It failed at ttnn.add and its input shape is

I'm not sure why the second shape has 12[32] value

And if I block the lowering of this ttnn.add op back to aten.add.Tensor, then this test pass

The reproduce step is

  1. Remove this line in to_tt_guard.py
    aten_add_Tensor_blocklist += [["Tensor<[1, 12, 768]> self = ?", "Tensor<[1, 12, 768]> other = ?"]]
  2. pytest tests/models/albert/test_albert_token_classification.py

After this issue is resolved, please also remove the related blocklist in to_tt_guard.py.
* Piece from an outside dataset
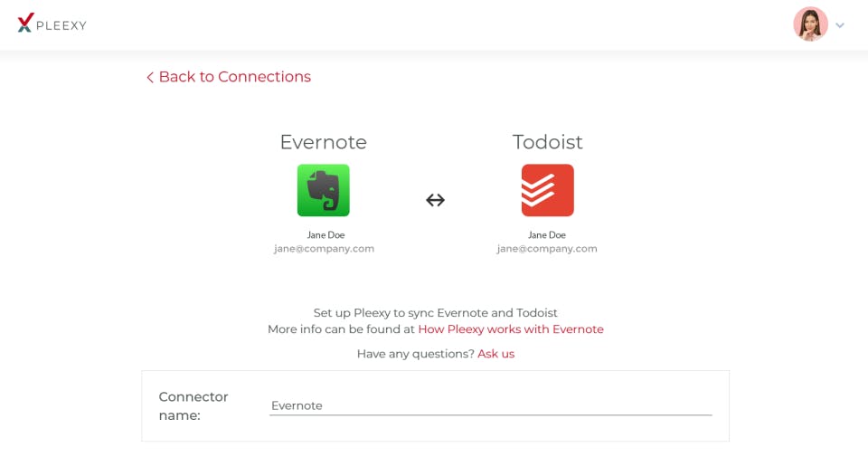Go back to Connections
Image resolution: width=868 pixels, height=457 pixels.
(234, 77)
swimdi commented 2 weeks ago

I'm now trying to write a simpler pattern test that can reproduce this error

ayerofieiev-tt commented 2 weeks ago

The issue here looks like its related to ttnn.Tensor(<buffer is not allocated>

jerrysky3 commented 2 weeks ago

It might due to the first operand of ttnn.add is a host tensor instead of the device tensor (while the second operand is a device tensor)

I found the model IR contains the following chain:

ttnn_from_device_3 = ttnn_decorators_ttnn_from_device(ttnn_reshape_3)
ttnn_to_layout_24 = ttnn_decorators_ttnn_to_layout(ttnn_from_device_3, ttnn_ROW_MAJOR_LAYOUT)
ttnn_reshape_8 = ttnn_decorators_ttnn_reshape(ttnn_to_layout_24, (12, 768))
...
ttnn_add_8 = ttnn_decorators_ttnn_add(ttnn_to_layout_24, clone_3)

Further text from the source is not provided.